V-BID to improve equal opportunities in the health sector
It is well known that the causes of health disparities are linked to behavioral, economic, environmental and social factors. With such complex and multi-faceted problems, it is unlikely that a single approach can solve the prevailing health inequalities. However, concerted efforts through a range of evidence-based solutions can gradually improve health equity. Clinically oriented payment and benefit concepts are one approach to improve access to essential care for those at risk who are most likely to benefit from their use.

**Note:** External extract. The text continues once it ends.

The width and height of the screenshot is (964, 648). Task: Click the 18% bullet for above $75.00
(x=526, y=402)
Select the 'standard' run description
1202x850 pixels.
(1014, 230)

David D. Kim, PhD, reported on a research grant from Arnold Ventures. Separate from this work, Dina H. Griauzde, MD, is an advisor to the National Kidney Foundation of Michigan. Caroline R. Richardson, MD reported on grants / contracts from NIH, CDC, BCBSMI, Apple, Dexcom, Twine Consulting and is the Editor-in-Chief of Annals of Family Medicine and JMIR-Diabetes. A. Mark Fendrick, MD reported consulting fees from AbbVie, Bayer, Centivo, Community Oncology Association, Covered California, Emblem Health, Exact Sciences, GRAIL, Harvard University, Health & Wellness Innovations, Health at Scale Technologies, HealthCorum, Hygieia, MedZed , Merck, Mercer, Montana Health Cooperative, Pair Team, Phathom Pharmaceuticals, Risalto, Risk International, Semper Health, State of Minnesota, Department of Defense, Virginia Center for Health Innovation, Wellth, Wildflower Health, Yale-New Haven Health System, and Zansors ; Research support from AHRQ, Boehringer-Ingelheim, Gary and Mary West Health Policy Center, Arnold Ventures, National Pharmaceutical Council, PCORI, PhRMA, RWJ Foundation, Michigan State / CMS; and Associate Editor of the American Journal of Managed Care, member of MEDCAC and partner of V-BID Health, LLC.